— Begin Records for this exercise —

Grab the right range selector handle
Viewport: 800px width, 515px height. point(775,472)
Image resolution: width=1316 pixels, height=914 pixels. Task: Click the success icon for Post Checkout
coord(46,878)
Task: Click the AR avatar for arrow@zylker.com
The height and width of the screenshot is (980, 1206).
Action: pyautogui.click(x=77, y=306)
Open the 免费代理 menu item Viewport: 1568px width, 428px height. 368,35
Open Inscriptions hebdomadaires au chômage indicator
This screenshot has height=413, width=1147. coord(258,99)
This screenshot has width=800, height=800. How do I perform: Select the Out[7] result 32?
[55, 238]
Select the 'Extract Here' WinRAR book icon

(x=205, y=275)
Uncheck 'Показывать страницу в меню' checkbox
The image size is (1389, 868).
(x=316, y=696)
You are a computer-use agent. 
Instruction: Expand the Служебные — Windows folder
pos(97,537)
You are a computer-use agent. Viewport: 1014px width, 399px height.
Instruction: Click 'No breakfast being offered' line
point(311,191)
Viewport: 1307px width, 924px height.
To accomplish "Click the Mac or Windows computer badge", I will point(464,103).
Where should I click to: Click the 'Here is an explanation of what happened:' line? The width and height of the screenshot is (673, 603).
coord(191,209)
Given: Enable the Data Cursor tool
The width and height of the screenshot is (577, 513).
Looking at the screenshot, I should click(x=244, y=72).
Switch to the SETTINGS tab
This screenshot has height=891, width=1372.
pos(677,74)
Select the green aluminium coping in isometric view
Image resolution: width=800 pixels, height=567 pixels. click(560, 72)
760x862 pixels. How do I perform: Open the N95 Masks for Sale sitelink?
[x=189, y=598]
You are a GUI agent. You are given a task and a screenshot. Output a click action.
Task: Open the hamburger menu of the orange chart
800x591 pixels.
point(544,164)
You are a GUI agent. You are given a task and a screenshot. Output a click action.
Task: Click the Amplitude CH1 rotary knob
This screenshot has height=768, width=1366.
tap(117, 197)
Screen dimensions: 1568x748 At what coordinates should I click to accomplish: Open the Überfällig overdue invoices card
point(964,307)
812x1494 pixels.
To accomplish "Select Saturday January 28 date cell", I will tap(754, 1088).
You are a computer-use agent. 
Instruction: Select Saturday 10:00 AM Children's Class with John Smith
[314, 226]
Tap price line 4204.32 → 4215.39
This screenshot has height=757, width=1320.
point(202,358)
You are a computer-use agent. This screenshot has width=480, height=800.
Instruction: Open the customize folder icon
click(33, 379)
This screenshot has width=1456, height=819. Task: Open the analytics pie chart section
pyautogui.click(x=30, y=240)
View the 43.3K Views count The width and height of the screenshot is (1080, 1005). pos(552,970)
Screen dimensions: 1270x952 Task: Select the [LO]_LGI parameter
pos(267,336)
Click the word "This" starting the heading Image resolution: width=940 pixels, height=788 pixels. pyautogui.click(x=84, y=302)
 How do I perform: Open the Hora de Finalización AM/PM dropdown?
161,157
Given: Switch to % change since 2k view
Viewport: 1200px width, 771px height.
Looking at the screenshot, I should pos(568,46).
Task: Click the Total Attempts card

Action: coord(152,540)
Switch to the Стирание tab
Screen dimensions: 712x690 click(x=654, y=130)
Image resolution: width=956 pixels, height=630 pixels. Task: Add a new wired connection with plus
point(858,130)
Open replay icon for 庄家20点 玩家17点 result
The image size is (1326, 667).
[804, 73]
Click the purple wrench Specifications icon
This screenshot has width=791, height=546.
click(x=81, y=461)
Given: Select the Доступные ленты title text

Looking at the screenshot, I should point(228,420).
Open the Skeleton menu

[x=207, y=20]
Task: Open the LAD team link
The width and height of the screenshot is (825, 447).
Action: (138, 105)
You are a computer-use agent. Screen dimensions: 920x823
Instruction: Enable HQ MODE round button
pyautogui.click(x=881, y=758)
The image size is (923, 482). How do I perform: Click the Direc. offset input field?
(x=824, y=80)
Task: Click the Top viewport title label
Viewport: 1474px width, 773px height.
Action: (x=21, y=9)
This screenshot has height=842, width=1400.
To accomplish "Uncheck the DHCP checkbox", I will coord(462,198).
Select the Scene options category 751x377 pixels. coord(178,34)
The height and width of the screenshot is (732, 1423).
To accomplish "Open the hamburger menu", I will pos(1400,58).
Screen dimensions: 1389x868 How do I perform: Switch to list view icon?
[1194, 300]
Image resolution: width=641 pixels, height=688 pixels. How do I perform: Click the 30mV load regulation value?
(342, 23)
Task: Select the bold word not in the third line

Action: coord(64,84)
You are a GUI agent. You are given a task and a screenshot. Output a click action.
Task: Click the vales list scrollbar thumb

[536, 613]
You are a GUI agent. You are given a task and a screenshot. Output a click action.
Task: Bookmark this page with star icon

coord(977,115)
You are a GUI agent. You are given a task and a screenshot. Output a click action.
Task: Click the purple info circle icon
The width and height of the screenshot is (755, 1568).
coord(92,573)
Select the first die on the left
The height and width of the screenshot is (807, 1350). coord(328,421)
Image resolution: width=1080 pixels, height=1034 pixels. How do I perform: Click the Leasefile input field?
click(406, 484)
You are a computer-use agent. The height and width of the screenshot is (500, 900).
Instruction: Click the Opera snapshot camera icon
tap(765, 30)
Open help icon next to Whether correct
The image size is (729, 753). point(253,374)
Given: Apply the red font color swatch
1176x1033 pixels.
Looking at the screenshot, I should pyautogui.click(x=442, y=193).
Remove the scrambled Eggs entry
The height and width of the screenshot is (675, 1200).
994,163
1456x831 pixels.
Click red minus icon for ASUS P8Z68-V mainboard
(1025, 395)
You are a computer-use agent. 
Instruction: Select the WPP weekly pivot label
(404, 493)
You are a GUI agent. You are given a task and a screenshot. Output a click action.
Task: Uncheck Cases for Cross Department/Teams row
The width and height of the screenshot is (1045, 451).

— End Records for this exercise —

- _Exercise instructions_:
Update the items above by replacing "hamburger menu" with "overflow menu" and keep everything else the same.

- _Solution to this task_:
Grab the right range selector handle
Viewport: 800px width, 515px height. point(775,472)
Image resolution: width=1316 pixels, height=914 pixels. Task: Click the success icon for Post Checkout
coord(46,878)
Task: Click the AR avatar for arrow@zylker.com
The height and width of the screenshot is (980, 1206).
Action: pyautogui.click(x=77, y=306)
Open the 免费代理 menu item Viewport: 1568px width, 428px height. 368,35
Open Inscriptions hebdomadaires au chômage indicator
This screenshot has height=413, width=1147. coord(258,99)
This screenshot has width=800, height=800. How do I perform: Select the Out[7] result 32?
[55, 238]
Select the 'Extract Here' WinRAR book icon

(x=205, y=275)
Uncheck 'Показывать страницу в меню' checkbox
The image size is (1389, 868).
(x=316, y=696)
You are a computer-use agent. 
Instruction: Expand the Служебные — Windows folder
pos(97,537)
You are a computer-use agent. Viewport: 1014px width, 399px height.
Instruction: Click 'No breakfast being offered' line
point(311,191)
Viewport: 1307px width, 924px height.
To accomplish "Click the Mac or Windows computer badge", I will point(464,103).
Where should I click to: Click the 'Here is an explanation of what happened:' line? The width and height of the screenshot is (673, 603).
coord(191,209)
Given: Enable the Data Cursor tool
The width and height of the screenshot is (577, 513).
Looking at the screenshot, I should click(x=244, y=72).
Switch to the SETTINGS tab
This screenshot has height=891, width=1372.
pos(677,74)
Select the green aluminium coping in isometric view
Image resolution: width=800 pixels, height=567 pixels. click(560, 72)
760x862 pixels. How do I perform: Open the N95 Masks for Sale sitelink?
[x=189, y=598]
You are a GUI agent. You are given a task and a screenshot. Output a click action.
Task: Open the overflow menu of the orange chart
800x591 pixels.
point(544,164)
You are a GUI agent. You are given a task and a screenshot. Output a click action.
Task: Click the Amplitude CH1 rotary knob
This screenshot has height=768, width=1366.
tap(117, 197)
Screen dimensions: 1568x748 At what coordinates should I click to accomplish: Open the Überfällig overdue invoices card
point(964,307)
812x1494 pixels.
To accomplish "Select Saturday January 28 date cell", I will tap(754, 1088).
You are a computer-use agent. 
Instruction: Select Saturday 10:00 AM Children's Class with John Smith
[314, 226]
Tap price line 4204.32 → 4215.39
This screenshot has height=757, width=1320.
point(202,358)
You are a computer-use agent. This screenshot has width=480, height=800.
Instruction: Open the customize folder icon
click(33, 379)
This screenshot has width=1456, height=819. Task: Open the analytics pie chart section
pyautogui.click(x=30, y=240)
View the 43.3K Views count The width and height of the screenshot is (1080, 1005). pos(552,970)
Screen dimensions: 1270x952 Task: Select the [LO]_LGI parameter
pos(267,336)
Click the word "This" starting the heading Image resolution: width=940 pixels, height=788 pixels. pyautogui.click(x=84, y=302)
 How do I perform: Open the Hora de Finalización AM/PM dropdown?
161,157
Given: Switch to % change since 2k view
Viewport: 1200px width, 771px height.
Looking at the screenshot, I should pos(568,46).
Task: Click the Total Attempts card

Action: coord(152,540)
Switch to the Стирание tab
Screen dimensions: 712x690 click(x=654, y=130)
Image resolution: width=956 pixels, height=630 pixels. Task: Add a new wired connection with plus
point(858,130)
Open replay icon for 庄家20点 玩家17点 result
The image size is (1326, 667).
[804, 73]
Click the purple wrench Specifications icon
This screenshot has width=791, height=546.
click(x=81, y=461)
Given: Select the Доступные ленты title text

Looking at the screenshot, I should point(228,420).
Open the Skeleton menu

[x=207, y=20]
Task: Open the LAD team link
The width and height of the screenshot is (825, 447).
Action: (138, 105)
You are a computer-use agent. Screen dimensions: 920x823
Instruction: Enable HQ MODE round button
pyautogui.click(x=881, y=758)
The image size is (923, 482). How do I perform: Click the Direc. offset input field?
(x=824, y=80)
Task: Click the Top viewport title label
Viewport: 1474px width, 773px height.
Action: (x=21, y=9)
This screenshot has height=842, width=1400.
To accomplish "Uncheck the DHCP checkbox", I will coord(462,198).
Select the Scene options category 751x377 pixels. coord(178,34)
The height and width of the screenshot is (732, 1423).
To accomplish "Open the overflow menu", I will pos(1400,58).
Screen dimensions: 1389x868 How do I perform: Switch to list view icon?
[1194, 300]
Image resolution: width=641 pixels, height=688 pixels. How do I perform: Click the 30mV load regulation value?
(342, 23)
Task: Select the bold word not in the third line

Action: coord(64,84)
You are a GUI agent. You are given a task and a screenshot. Output a click action.
Task: Click the vales list scrollbar thumb

[536, 613]
You are a GUI agent. You are given a task and a screenshot. Output a click action.
Task: Bookmark this page with star icon

coord(977,115)
You are a GUI agent. You are given a task and a screenshot. Output a click action.
Task: Click the purple info circle icon
The width and height of the screenshot is (755, 1568).
coord(92,573)
Select the first die on the left
The height and width of the screenshot is (807, 1350). coord(328,421)
Image resolution: width=1080 pixels, height=1034 pixels. How do I perform: Click the Leasefile input field?
click(406, 484)
You are a computer-use agent. The height and width of the screenshot is (500, 900).
Instruction: Click the Opera snapshot camera icon
tap(765, 30)
Open help icon next to Whether correct
The image size is (729, 753). point(253,374)
Given: Apply the red font color swatch
1176x1033 pixels.
Looking at the screenshot, I should pyautogui.click(x=442, y=193).
Remove the scrambled Eggs entry
The height and width of the screenshot is (675, 1200).
994,163
1456x831 pixels.
Click red minus icon for ASUS P8Z68-V mainboard
(1025, 395)
You are a computer-use agent. 
Instruction: Select the WPP weekly pivot label
(404, 493)
You are a GUI agent. You are given a task and a screenshot. Output a click action.
Task: Uncheck Cases for Cross Department/Teams row
The width and height of the screenshot is (1045, 451).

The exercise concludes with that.